He said, when you woke up, he felt something looking at him when he was sleep,
which is the only reason why he woke up.
So when he woke up, he said he's an older white guy, white hair in a trench coat,
standing in front of our beds, like in the middle, and just standing there, standing at us.
Dude.
No.
Till this day, they don't know who that was.
Like, if it was a ghost, it was just one of his teammates.
Okay, that falls to blame.
Why?
Because if you saw it, this was sleeping.
Yeah, but that's why the friend woke up and he was saying like, hey, get out, get out.
And then the guy or the spirit, the ghost, whatever you guys want to call it, he just left.
And that's when Leguie woke up.
And he was confused, like, okay, I know there was somebody in here, but I didn't see it.
but his friend saw it.
So that's why they're saying
Was it a spirit?
Was it a ghost?
Because they never found him.
I can't call it.
Wow.
Yeah.
They never found it.
And it's all because
McGee left his door unlocked,
opened.
Oh, you're trying to scare us
into locking our doors.
Yes, you guys.
No more locked doors.
No more locked doors.
Yeah.
Okay, so he was,
so he left the dead bolt, right?
Yeah.
The thing that like the little chain.
Yeah.
Okay, okay.
Like the dead lock from stopping it from getting close.

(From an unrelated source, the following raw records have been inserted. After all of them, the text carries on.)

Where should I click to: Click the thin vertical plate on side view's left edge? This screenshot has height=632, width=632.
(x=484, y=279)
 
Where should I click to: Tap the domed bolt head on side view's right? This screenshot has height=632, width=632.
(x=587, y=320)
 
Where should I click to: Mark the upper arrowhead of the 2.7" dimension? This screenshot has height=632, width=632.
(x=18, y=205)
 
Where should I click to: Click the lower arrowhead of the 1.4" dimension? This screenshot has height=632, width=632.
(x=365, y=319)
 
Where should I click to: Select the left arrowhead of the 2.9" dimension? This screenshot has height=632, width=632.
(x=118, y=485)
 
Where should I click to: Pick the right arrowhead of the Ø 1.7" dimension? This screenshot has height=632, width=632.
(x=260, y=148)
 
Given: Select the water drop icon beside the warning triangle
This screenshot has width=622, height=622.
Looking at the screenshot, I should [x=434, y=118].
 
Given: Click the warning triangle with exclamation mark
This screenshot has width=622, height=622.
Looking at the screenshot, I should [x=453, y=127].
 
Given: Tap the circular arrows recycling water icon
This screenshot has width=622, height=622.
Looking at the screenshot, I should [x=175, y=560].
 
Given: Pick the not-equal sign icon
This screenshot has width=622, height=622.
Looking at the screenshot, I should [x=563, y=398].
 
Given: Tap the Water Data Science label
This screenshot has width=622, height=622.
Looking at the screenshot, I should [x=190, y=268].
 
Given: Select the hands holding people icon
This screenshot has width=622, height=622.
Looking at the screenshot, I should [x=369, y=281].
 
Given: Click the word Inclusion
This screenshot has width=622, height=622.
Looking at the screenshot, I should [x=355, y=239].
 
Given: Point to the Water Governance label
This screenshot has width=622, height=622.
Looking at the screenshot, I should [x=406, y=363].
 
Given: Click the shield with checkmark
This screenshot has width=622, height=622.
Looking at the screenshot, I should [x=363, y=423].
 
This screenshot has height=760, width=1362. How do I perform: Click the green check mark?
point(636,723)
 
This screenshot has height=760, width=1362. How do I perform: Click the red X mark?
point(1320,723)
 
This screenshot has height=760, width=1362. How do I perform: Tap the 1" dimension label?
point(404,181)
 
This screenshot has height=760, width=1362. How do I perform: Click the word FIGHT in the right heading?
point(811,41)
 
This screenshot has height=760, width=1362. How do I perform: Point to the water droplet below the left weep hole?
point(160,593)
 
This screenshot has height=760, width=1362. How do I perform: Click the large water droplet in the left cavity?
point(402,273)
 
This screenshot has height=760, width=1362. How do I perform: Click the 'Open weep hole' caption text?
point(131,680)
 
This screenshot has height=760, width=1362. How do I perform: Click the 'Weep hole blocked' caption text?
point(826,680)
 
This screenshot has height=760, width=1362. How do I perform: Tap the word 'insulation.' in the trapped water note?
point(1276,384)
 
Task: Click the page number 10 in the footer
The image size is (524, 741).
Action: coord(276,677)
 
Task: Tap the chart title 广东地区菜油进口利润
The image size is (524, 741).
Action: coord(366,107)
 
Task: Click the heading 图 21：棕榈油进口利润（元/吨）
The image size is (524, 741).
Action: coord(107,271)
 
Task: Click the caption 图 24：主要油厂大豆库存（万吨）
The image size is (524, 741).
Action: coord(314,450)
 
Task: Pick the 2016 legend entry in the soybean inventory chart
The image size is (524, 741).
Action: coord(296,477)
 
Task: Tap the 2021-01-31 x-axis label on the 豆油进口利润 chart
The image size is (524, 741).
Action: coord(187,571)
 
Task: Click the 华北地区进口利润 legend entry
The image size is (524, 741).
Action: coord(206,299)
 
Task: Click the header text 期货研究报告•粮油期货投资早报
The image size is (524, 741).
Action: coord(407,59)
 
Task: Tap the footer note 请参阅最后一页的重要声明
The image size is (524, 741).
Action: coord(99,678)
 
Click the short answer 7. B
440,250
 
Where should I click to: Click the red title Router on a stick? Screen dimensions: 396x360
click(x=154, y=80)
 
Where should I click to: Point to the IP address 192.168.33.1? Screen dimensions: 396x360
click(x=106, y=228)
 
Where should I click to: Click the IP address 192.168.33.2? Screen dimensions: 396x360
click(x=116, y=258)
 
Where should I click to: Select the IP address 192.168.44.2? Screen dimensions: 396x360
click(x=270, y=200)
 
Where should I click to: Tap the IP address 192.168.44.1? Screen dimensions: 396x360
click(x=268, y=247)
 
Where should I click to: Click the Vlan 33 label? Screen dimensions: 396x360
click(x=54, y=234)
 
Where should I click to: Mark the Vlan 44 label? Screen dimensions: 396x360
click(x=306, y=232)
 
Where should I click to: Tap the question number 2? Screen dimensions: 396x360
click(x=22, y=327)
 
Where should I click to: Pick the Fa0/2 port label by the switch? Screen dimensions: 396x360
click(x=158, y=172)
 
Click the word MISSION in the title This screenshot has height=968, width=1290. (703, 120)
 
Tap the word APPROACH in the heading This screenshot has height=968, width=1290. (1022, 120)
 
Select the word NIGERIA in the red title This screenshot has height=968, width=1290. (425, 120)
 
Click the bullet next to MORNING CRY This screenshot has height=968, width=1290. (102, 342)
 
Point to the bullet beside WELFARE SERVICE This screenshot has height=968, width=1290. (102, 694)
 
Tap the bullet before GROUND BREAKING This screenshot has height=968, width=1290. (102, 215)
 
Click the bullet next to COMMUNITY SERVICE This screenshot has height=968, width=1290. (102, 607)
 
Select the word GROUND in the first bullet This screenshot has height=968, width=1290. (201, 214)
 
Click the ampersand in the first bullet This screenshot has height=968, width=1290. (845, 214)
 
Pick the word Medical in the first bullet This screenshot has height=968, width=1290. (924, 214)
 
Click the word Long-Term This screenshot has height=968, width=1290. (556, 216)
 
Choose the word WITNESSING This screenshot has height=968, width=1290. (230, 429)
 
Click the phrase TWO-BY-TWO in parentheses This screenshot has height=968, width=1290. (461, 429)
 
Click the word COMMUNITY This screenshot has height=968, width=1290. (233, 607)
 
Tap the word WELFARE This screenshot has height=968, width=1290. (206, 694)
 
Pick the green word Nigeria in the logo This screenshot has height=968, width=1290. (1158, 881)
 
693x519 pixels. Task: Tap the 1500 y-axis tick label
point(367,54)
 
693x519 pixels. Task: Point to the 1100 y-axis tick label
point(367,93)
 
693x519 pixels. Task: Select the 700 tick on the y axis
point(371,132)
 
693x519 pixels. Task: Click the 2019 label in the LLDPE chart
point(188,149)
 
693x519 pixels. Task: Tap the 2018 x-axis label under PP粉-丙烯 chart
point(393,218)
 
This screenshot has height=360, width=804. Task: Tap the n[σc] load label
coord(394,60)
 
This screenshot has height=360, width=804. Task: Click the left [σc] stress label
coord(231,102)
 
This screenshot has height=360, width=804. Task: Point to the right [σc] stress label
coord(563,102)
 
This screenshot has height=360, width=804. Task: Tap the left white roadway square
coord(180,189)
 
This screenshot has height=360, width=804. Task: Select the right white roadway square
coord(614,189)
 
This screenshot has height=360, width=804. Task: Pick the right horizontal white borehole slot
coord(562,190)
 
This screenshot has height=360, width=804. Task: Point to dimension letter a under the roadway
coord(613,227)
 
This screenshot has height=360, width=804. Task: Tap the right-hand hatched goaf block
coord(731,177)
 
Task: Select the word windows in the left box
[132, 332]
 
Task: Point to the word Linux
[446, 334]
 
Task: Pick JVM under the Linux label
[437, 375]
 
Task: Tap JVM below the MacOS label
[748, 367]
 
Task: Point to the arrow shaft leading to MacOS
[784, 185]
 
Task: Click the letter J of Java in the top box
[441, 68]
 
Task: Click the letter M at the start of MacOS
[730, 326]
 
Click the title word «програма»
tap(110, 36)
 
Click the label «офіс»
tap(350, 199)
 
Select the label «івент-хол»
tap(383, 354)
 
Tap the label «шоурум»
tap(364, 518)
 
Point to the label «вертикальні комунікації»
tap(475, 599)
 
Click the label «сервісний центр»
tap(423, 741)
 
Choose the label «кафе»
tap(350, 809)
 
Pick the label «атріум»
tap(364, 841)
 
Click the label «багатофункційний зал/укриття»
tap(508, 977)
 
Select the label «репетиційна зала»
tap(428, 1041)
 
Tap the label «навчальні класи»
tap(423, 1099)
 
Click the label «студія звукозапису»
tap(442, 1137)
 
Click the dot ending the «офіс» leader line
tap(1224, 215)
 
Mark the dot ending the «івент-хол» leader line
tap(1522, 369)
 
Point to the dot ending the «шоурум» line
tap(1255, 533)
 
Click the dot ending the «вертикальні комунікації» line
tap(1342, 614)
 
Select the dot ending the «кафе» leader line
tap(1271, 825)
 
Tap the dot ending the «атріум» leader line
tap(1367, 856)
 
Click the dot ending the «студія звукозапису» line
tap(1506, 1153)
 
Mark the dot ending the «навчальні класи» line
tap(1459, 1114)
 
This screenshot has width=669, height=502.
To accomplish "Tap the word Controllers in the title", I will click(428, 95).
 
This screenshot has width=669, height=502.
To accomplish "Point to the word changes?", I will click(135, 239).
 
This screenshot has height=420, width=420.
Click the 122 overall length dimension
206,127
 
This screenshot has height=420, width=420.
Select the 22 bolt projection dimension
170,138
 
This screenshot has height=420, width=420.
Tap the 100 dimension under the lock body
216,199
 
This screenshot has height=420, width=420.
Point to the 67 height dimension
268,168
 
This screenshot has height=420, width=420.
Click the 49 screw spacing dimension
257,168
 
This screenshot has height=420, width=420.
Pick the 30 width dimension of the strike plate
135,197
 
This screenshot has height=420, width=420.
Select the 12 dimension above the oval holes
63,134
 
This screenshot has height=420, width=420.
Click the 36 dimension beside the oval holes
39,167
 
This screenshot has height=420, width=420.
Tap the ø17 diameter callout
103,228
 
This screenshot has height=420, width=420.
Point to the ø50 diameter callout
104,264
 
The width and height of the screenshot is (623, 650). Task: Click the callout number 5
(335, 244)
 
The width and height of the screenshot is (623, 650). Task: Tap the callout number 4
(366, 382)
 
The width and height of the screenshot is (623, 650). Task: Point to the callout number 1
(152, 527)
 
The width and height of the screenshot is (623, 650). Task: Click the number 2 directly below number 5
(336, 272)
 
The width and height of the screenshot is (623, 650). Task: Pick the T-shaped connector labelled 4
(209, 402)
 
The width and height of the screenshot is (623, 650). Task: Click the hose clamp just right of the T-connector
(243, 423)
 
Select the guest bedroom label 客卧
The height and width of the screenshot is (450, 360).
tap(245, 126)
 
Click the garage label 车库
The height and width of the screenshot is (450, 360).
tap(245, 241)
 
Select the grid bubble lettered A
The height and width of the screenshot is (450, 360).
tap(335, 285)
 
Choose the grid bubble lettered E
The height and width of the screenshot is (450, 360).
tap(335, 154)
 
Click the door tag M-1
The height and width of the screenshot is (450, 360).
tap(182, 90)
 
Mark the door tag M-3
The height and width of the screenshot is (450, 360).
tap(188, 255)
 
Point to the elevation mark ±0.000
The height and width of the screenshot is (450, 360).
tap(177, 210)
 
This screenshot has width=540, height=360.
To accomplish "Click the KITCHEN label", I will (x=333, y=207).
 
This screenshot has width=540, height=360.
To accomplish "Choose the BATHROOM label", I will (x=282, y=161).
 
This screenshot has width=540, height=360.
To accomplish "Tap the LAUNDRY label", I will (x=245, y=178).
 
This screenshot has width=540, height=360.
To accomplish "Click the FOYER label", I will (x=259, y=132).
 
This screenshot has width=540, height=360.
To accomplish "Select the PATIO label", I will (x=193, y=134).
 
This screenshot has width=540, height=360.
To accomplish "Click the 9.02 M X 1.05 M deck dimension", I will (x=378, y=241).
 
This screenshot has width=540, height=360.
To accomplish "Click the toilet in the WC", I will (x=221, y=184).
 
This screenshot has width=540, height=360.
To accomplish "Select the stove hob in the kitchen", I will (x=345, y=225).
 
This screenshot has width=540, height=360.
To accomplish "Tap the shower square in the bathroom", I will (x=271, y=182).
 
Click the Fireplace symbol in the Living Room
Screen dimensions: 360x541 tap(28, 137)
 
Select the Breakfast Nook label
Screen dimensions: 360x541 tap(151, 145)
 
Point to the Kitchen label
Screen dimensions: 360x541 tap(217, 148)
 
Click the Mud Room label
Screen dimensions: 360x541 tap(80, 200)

Yeah, but the bottom was it.
So it'll crack open a little.
little bit.
Yeah.
Basically.
And that's what was like opening.
That's what opened.
That's how they found or the teammate found somebody inside the room just
watching them sleep.
Oh,
in the middle of the night.
That's so creepy.
Yeah.
Well, what's that?
That's true.
Casper did.
Yeah.
Yeah.
That's like a main thing.
He just walked through the door.
What's even scary is if it's a real person, not even a spirit or.
Yeah.
What if it was just like a weird neighbor that just.
Well, there were in a hotel.
Yeah.
There were in a hotel.
Yeah.
his roommate woke up screaming saying get out get out get out but they never found the guy
hotels can be so creepy yeah you know especially like if if we find what hotel that was and it's
probably like a whole backstory to it somebody told me they're going in the cecil hotel the other
day and i was like no way why because they're from san diego they're like yeah we're gonna go check
it out i'm like dude i seen one documentary i don't want to get within a hundred yeah
the heat of that i mean i believe it because my cousin went she took her mom to a hotel
and they stayed in catalina islands
and they said that at night they would start getting like a cigarette smell come to them and that someone kept knocking and when they would open like no one was there it was like quiet so then they said that someone was tugging the doorknob and they couldn't sleep so the whole night that they were like had like things as like to use as weapons and they were by the door oh my so they didn't sleep they didn't sleep and then when they went downstairs someone was like to tell the the clerk someone was a different person staying there was telling them hey someone was tugging him like
door like making noises last night.
Wow.
And then like they Googled it and it was like a haunted hotel.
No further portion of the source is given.